§ **EXERCISE DETAILS**: Lines with the string "search" must each be copied from the listing.
** DATA SECTION follows **
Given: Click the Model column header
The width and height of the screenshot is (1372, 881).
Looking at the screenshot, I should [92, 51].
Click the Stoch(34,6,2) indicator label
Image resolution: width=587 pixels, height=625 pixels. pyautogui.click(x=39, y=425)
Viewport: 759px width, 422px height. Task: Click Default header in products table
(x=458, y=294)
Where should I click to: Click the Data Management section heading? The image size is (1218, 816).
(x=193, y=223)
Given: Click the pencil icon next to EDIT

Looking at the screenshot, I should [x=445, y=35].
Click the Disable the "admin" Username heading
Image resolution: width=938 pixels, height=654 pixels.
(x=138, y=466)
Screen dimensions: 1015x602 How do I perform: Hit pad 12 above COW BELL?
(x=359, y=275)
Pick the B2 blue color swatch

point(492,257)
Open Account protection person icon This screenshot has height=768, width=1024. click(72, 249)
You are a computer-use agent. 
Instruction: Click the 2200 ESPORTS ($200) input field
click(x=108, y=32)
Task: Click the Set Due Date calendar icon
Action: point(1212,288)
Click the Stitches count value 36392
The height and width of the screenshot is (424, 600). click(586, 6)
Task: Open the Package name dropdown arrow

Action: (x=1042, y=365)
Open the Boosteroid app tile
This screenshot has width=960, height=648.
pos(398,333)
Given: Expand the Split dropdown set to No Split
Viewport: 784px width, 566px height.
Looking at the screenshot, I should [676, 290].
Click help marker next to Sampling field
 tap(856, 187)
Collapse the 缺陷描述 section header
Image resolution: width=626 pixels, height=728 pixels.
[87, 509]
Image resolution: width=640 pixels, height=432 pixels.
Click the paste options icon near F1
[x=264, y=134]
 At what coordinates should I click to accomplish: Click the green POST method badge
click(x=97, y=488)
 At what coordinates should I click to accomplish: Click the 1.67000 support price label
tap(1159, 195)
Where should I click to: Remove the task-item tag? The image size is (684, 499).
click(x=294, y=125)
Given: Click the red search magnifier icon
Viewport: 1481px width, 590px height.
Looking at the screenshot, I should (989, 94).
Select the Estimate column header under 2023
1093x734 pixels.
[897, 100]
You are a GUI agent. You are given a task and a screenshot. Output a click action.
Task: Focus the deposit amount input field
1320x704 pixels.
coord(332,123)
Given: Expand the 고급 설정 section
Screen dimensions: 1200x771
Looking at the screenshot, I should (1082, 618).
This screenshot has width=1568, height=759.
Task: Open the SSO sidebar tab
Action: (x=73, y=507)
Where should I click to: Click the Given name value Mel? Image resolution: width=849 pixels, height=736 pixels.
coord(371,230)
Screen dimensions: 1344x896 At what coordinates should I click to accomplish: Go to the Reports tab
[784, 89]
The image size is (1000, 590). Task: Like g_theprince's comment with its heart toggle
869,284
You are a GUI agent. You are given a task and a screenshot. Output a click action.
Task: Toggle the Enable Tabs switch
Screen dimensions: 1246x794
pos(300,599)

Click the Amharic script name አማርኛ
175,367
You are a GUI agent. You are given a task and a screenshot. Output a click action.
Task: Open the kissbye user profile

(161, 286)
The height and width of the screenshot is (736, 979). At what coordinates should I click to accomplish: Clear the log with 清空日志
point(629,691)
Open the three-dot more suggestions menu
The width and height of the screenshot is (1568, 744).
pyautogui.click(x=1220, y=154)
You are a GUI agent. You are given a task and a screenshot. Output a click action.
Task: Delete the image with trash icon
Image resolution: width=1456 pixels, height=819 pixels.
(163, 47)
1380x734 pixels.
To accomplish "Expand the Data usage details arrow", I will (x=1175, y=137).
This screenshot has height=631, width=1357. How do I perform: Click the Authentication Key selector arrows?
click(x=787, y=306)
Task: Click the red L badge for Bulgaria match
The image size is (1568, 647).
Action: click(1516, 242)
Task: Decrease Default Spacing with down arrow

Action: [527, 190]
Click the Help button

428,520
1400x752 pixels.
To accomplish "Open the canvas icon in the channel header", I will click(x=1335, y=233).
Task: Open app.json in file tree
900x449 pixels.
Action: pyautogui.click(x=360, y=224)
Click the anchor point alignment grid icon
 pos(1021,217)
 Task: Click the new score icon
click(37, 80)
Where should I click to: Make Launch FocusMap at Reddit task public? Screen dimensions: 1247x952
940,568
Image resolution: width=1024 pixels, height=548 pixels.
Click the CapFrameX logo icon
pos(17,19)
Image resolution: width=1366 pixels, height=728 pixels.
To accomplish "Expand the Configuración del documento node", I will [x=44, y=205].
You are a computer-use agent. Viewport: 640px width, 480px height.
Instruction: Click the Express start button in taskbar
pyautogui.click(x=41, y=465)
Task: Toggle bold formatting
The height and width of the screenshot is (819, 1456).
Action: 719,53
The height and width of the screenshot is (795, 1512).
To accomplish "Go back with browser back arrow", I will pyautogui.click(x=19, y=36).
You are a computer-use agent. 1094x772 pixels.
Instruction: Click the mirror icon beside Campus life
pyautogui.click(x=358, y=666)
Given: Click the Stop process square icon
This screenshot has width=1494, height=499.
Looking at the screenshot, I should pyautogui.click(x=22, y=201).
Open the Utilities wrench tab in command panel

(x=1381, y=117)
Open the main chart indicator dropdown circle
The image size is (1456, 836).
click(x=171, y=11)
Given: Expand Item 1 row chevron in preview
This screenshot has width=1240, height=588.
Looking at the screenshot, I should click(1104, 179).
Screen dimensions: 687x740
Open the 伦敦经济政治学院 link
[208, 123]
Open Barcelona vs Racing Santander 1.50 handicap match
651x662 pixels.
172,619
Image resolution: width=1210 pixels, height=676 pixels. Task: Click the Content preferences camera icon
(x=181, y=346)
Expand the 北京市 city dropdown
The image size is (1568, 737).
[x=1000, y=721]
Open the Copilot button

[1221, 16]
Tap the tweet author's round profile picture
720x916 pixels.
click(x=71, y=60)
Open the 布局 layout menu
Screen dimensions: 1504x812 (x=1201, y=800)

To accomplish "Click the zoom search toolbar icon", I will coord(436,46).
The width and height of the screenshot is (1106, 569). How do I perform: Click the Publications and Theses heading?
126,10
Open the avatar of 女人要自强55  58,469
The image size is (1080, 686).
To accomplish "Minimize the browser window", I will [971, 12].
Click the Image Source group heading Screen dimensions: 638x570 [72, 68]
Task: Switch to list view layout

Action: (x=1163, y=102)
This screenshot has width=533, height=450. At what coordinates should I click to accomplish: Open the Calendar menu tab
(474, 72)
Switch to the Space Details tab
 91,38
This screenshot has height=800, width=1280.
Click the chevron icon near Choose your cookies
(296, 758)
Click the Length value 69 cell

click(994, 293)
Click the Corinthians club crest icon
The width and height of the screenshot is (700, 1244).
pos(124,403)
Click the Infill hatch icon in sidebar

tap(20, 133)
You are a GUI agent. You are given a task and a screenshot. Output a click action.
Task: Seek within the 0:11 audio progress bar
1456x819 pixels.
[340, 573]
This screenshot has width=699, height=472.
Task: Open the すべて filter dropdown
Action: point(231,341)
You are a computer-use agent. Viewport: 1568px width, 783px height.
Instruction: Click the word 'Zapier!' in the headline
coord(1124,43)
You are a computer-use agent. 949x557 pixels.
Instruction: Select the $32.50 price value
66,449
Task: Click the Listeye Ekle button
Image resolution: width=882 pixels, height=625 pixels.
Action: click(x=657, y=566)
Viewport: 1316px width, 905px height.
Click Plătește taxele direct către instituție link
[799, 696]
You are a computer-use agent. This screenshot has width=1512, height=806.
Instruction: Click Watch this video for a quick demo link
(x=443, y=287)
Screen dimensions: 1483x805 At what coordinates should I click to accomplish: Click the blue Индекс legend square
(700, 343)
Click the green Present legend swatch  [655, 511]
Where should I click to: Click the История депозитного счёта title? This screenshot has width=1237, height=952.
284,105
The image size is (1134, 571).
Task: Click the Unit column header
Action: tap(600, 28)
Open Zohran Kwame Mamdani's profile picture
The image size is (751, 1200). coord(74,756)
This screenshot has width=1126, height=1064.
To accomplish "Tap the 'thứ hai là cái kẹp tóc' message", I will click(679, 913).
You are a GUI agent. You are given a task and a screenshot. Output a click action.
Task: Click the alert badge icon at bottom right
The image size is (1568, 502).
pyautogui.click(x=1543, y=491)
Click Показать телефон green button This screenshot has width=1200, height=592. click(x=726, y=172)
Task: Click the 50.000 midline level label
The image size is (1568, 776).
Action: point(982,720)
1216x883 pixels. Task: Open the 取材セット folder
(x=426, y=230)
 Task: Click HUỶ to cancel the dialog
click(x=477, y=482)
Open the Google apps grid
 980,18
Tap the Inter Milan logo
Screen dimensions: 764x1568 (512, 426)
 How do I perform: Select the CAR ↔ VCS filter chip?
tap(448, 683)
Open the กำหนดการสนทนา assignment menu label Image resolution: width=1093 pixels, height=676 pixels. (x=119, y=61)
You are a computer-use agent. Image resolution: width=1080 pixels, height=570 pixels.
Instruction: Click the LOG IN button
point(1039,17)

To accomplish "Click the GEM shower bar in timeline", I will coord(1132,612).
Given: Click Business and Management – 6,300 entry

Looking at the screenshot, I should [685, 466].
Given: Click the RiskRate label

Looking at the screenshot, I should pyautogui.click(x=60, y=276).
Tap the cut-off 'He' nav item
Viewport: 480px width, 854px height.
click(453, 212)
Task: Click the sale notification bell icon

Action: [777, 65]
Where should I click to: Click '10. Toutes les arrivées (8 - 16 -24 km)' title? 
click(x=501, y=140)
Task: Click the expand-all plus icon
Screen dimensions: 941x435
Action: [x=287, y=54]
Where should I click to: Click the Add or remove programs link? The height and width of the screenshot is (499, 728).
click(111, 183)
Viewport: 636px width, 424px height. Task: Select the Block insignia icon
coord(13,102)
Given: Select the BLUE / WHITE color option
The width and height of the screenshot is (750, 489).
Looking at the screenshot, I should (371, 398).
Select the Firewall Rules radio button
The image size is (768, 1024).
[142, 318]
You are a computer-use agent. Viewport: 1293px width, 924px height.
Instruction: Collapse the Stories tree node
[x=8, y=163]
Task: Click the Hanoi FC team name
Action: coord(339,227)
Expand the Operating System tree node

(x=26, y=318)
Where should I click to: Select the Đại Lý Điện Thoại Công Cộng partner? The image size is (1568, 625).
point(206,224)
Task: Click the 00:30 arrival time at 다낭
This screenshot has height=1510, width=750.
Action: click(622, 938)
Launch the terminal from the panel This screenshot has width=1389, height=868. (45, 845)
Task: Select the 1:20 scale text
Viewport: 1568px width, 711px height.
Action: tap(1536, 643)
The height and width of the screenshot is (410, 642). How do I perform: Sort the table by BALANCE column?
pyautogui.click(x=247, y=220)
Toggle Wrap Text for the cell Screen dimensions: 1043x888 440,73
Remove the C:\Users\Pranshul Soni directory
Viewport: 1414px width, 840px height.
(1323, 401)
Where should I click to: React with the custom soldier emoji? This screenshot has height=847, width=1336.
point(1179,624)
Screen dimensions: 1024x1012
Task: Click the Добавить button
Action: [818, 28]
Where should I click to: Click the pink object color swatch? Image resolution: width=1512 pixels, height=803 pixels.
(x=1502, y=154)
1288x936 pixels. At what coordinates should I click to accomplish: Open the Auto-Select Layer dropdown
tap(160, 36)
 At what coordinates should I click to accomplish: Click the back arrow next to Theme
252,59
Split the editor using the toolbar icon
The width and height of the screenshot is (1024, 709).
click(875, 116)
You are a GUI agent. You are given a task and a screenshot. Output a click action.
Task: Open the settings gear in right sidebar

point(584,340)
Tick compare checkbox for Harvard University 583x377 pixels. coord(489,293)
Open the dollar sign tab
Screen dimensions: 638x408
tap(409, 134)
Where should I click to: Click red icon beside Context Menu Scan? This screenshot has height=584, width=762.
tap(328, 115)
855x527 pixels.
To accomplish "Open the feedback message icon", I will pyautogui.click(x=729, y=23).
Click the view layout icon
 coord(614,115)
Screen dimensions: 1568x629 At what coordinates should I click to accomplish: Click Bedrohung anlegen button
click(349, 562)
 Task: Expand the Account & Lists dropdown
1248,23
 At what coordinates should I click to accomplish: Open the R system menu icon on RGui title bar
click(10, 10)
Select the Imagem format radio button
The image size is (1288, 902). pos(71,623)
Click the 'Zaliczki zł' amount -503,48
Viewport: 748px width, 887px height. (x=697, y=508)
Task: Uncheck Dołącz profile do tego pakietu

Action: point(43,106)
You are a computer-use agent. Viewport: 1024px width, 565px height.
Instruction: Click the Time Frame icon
** End of DATA SECTION **
§ **TASK OUTPUT**:
Given: Click the red search magnifier icon
To accomplish "Click the zoom search toolbar icon", I will coord(436,46).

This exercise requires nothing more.